## Work task
Go through the listing and retype each line exactly.

——————

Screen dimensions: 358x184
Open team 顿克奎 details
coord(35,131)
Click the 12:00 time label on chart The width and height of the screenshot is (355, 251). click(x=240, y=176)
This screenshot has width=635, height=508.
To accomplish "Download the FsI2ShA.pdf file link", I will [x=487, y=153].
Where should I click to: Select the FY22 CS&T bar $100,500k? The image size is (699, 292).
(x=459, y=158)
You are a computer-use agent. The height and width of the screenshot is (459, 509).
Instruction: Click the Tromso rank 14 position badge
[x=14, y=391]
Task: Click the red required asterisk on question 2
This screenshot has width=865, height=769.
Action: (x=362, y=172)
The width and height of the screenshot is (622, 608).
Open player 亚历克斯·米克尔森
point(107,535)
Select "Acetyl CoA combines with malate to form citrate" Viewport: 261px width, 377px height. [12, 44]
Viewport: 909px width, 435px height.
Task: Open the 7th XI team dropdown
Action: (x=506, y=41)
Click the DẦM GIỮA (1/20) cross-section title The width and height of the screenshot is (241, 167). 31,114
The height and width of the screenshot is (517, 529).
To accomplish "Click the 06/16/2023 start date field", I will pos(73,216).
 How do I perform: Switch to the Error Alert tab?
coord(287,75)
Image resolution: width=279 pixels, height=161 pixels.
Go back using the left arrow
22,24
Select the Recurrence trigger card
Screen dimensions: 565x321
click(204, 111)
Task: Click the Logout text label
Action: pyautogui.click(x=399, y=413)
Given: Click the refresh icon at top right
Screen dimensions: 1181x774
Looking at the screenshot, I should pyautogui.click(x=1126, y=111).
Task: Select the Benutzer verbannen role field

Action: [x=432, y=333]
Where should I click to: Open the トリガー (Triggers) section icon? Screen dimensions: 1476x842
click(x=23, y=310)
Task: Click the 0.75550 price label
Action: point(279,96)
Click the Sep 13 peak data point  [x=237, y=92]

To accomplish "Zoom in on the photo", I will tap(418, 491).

——————

## Answer for this exercise
Screen dimensions: 358x184
Open team 顿克奎 details
coord(35,131)
Click the 12:00 time label on chart The width and height of the screenshot is (355, 251). click(x=240, y=176)
This screenshot has width=635, height=508.
To accomplish "Download the FsI2ShA.pdf file link", I will [x=487, y=153].
Where should I click to: Select the FY22 CS&T bar $100,500k? The image size is (699, 292).
(x=459, y=158)
You are a computer-use agent. The height and width of the screenshot is (459, 509).
Instruction: Click the Tromso rank 14 position badge
[x=14, y=391]
Task: Click the red required asterisk on question 2
This screenshot has width=865, height=769.
Action: (x=362, y=172)
The width and height of the screenshot is (622, 608).
Open player 亚历克斯·米克尔森
point(107,535)
Select "Acetyl CoA combines with malate to form citrate" Viewport: 261px width, 377px height. [12, 44]
Viewport: 909px width, 435px height.
Task: Open the 7th XI team dropdown
Action: (x=506, y=41)
Click the DẦM GIỮA (1/20) cross-section title The width and height of the screenshot is (241, 167). 31,114
The height and width of the screenshot is (517, 529).
To accomplish "Click the 06/16/2023 start date field", I will pos(73,216).
 How do I perform: Switch to the Error Alert tab?
coord(287,75)
Image resolution: width=279 pixels, height=161 pixels.
Go back using the left arrow
22,24
Select the Recurrence trigger card
Screen dimensions: 565x321
click(204, 111)
Task: Click the Logout text label
Action: pyautogui.click(x=399, y=413)
Given: Click the refresh icon at top right
Screen dimensions: 1181x774
Looking at the screenshot, I should pyautogui.click(x=1126, y=111).
Task: Select the Benutzer verbannen role field

Action: [x=432, y=333]
Where should I click to: Open the トリガー (Triggers) section icon? Screen dimensions: 1476x842
click(x=23, y=310)
Task: Click the 0.75550 price label
Action: point(279,96)
Click the Sep 13 peak data point  [x=237, y=92]

To accomplish "Zoom in on the photo", I will tap(418, 491).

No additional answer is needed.